The Miami Design District wants to get you off your phone and into a store. The people who run the booming mecca for high-end retail, and in particular the man who came up with the idea, Craig Robins, figure that the way to do that is through eye-catching architecture and tightly packed urbanism. At a time when you have to wonder what design is good for, Robins and his firm, Dacra, seem to have an answer: to get you to shop.
Robins has a history of inventing destinations out of architecture. Most notably, he was one of the first developers to see the potential of South Miami Beach’s Art Deco District. After nearly every small building along the beach had been renovated and the developers’ attention turned to the renovation of the bigger hotels—where now the Delano competes with the Setai and the W (though that one is a ground-up addition to the scene)—Robins jumped over to the mainland. At first, his idea was to create the kind of collection of purveyors of high-end couches and lighting fixtures that used to fill spaces like the Pacific Design Center in Los Angeles and the Merchandise Mart in Chicago. Soon, however, the Design District began to attract some of the most expensive fashion brands around. Restaurants and galleries followed, and Dacra hired the founders of New Urbanism, local firm Duany Plater-Zyberk, to master plan the area, which is just north of the I-195 highway that leads to Miami Beach and just a few blocks in from the bay, in the kind of walkable and homogenous environments those planners favor.



What has saved the Design District from being banal like so many similar projects that are popping all around the country—my go-to retail destination at home in Arizona is the Scottsdale Quarter, a mall masquerading as a grid of palm-lined streets—is eye-catching architecture. Robins either hired or persuaded stores to hire the likes of Aranda/Lasch (Tom Ford), Javier Carvajal (Loewe), and Johanna Grawunder (Fendi) to create snazzy façades. Midblock walkways became sites for installations such as a Buckminster Fuller dome and experiments by artists and architects. When I was there recently, Charlap Hyman & Herrero had festooned trees with tinsel and Daniel Toole had built elongated concrete arches in alleyways.


The focal point for the Design District has become a new retail building designed by the L.A. firm Johnston Marklee. It presents a polished steel grid to the north-south “paseo” (pedestrian walkway). The top row is empty, framing views of the sky that act as a counterpoint to the dizzying array of products you can see through the other windows. Paris-based Tolila + Gilliland designed a facing structure covered in different colors and patterns of tiles.



The easy criticism is that this is all façadism, but that seems to be the point. The elaborate front that Madrid's Aranguren + Gallegos designed for the new Institute of Contemporary Art, Miami houses a white-box interior almost indistinguishable from that of the de la Cruz Collection next door. These spaces, in turn, house collections of contemporary art that would be the envy of many museums. Even the parking garages, otherwise completely standard in their layout and construction, have elaborate scrims—the latest of which was designed by German architect Jürgen Mayer H.
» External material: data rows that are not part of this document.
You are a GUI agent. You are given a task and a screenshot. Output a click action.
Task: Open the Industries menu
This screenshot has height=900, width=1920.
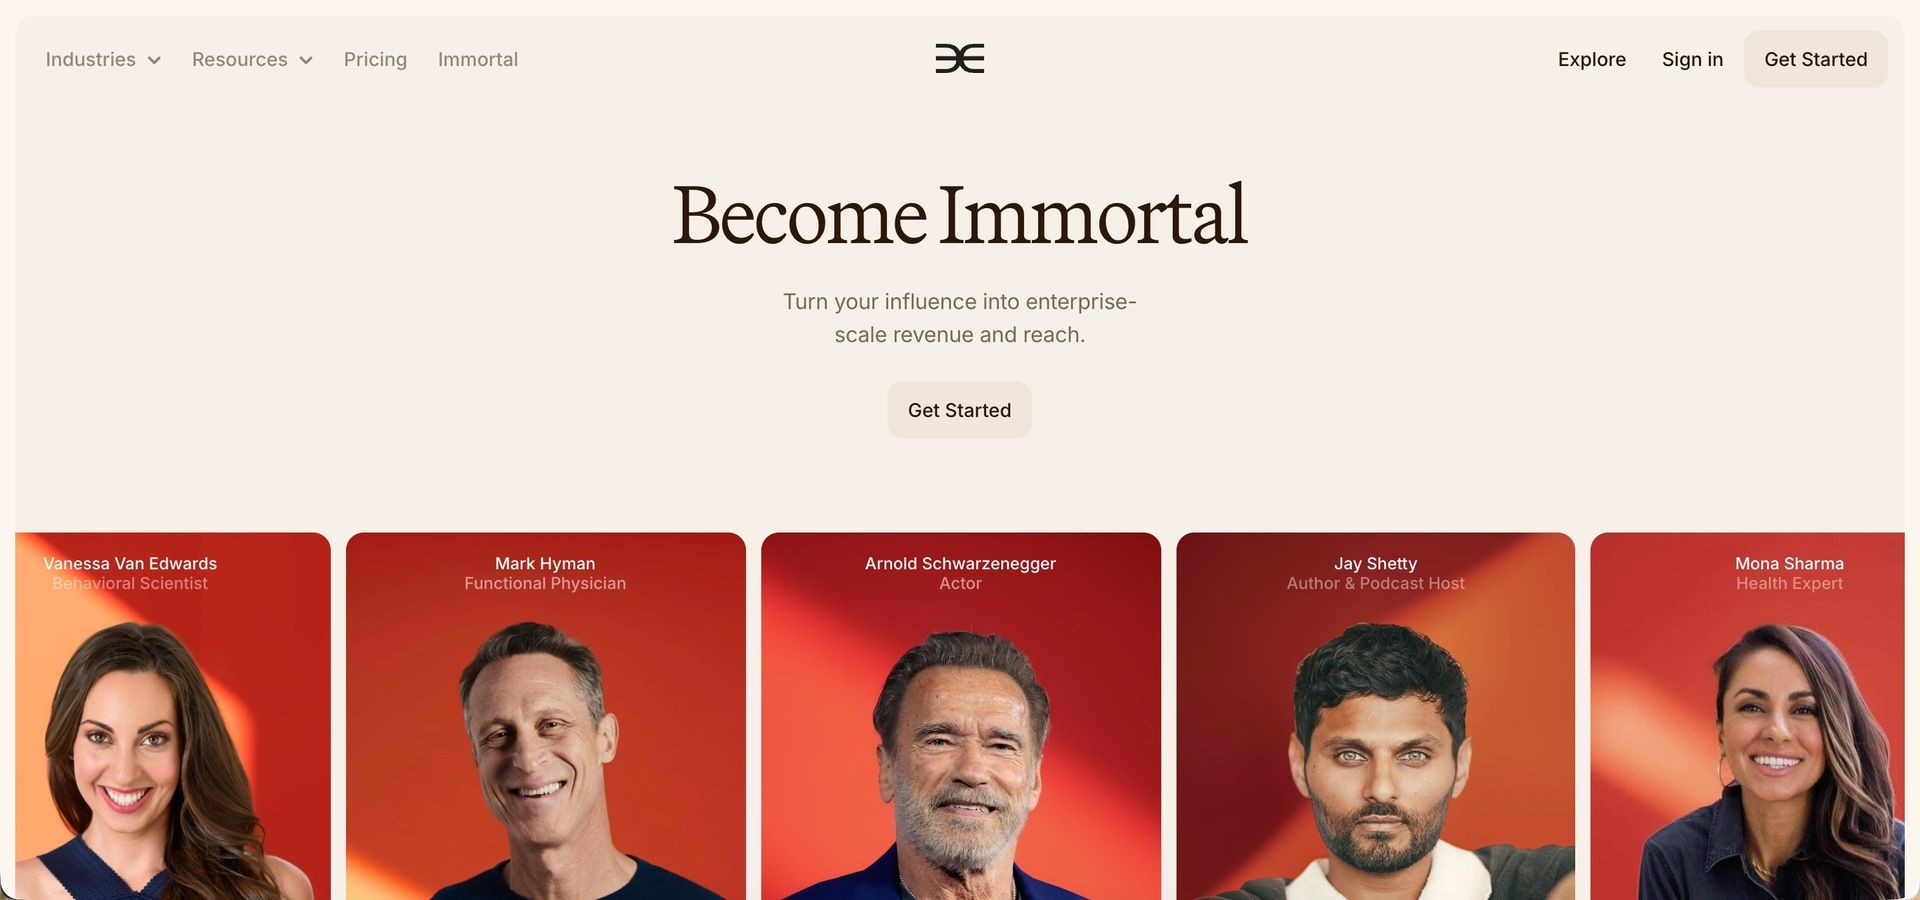(x=103, y=59)
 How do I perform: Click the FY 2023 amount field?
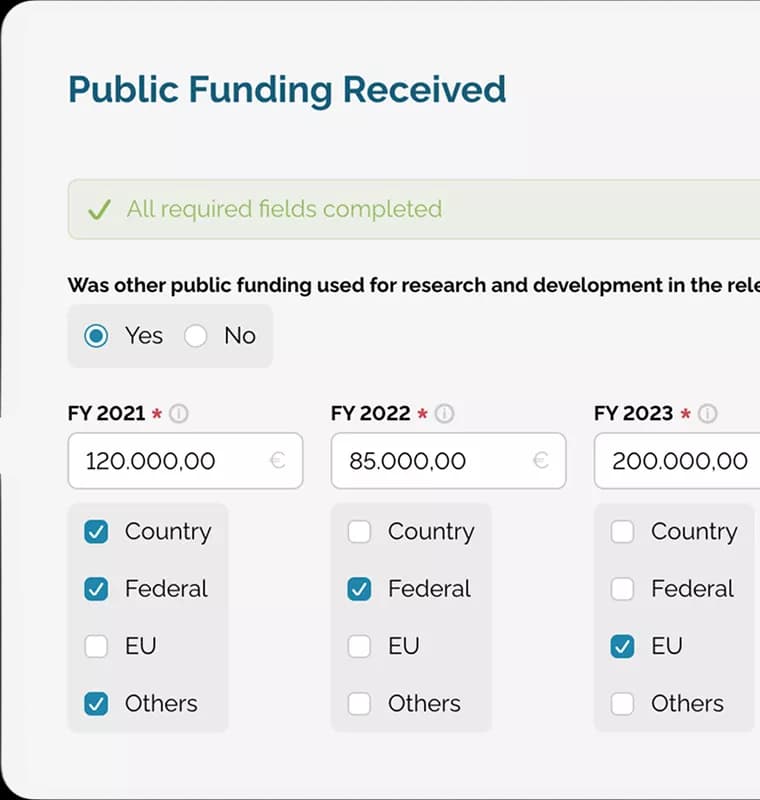tap(677, 461)
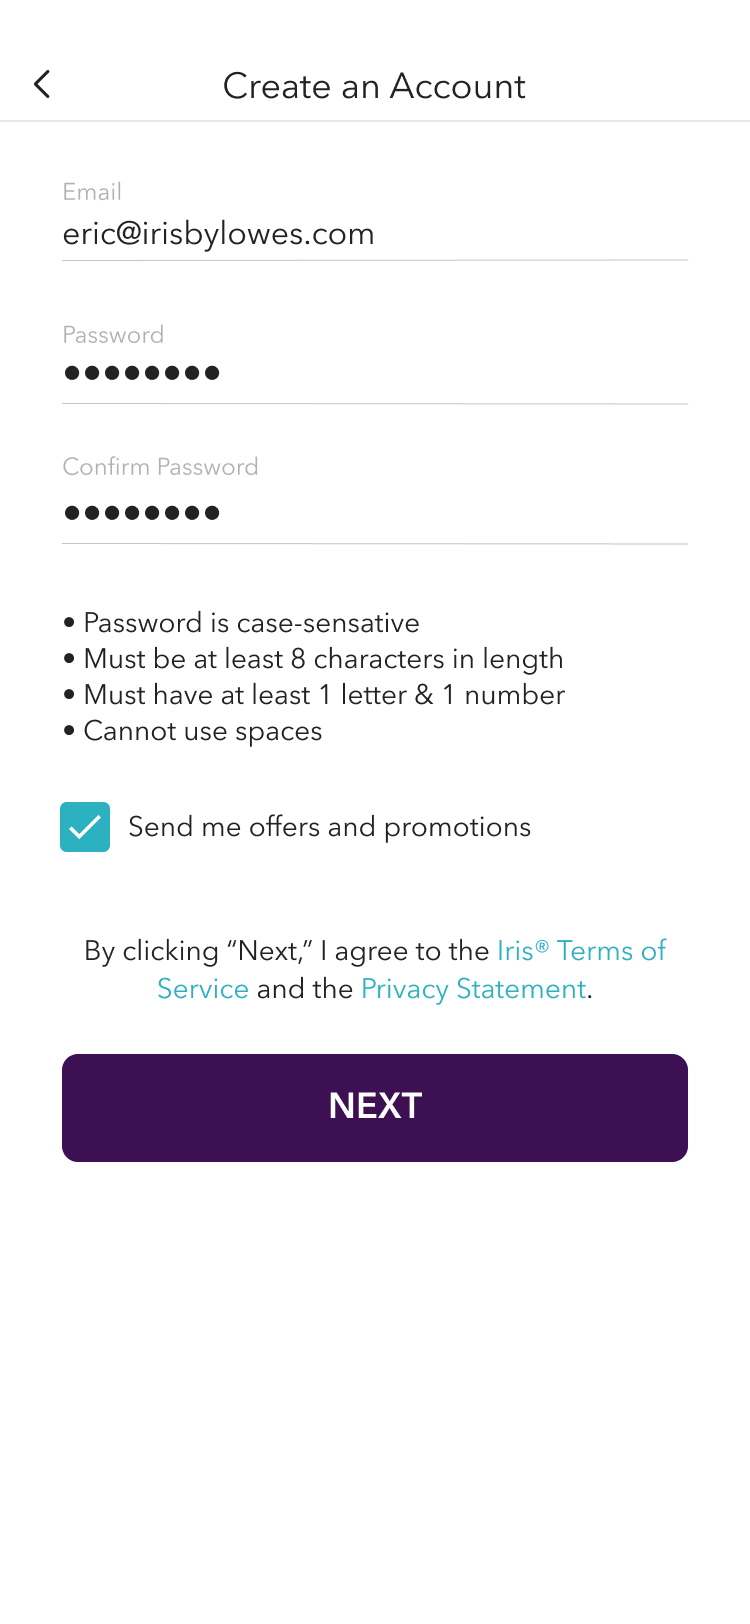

You can, of course, have similar criticisms of the clothes and objects for sale in the Design District. It is not the intrinsic craft or innovation of the objects (though I am sure some of their designers would disagree) that makes them such objects of desire, but their appearance. In the case of the architecture, that means playing with the basic elements of construction, blowing those up in scale, emphasizing and twisting their geometry, and elongating their proportions. There is little in the way of expensive building materials or structural derring-do, but there is a lot of pattern and image to dazzle the eye.

So how long will this last? The Design District has no housing or even hotels as part of its current stock, and only one largish office building. For all of its focus on pedestrian life, it is dependent on people driving to it, and traffic at the entrances is often bad enough to discourage visitors. What will happen when shoppers get the big dazzle, rub their eyes, and move on? I see little that will keep them coming back, other than the continual renovation and rebuilding of façades.
Then again, the Design District happened very fast—most of the notable structures only date to the last three to four years—and maybe the model here is this: Get in, make your money, and get out fast. If that’s the case, I wonder, how could we then use the boxes hiding behind those façades? Now there is a design challenge for the era after the inevitable next slump.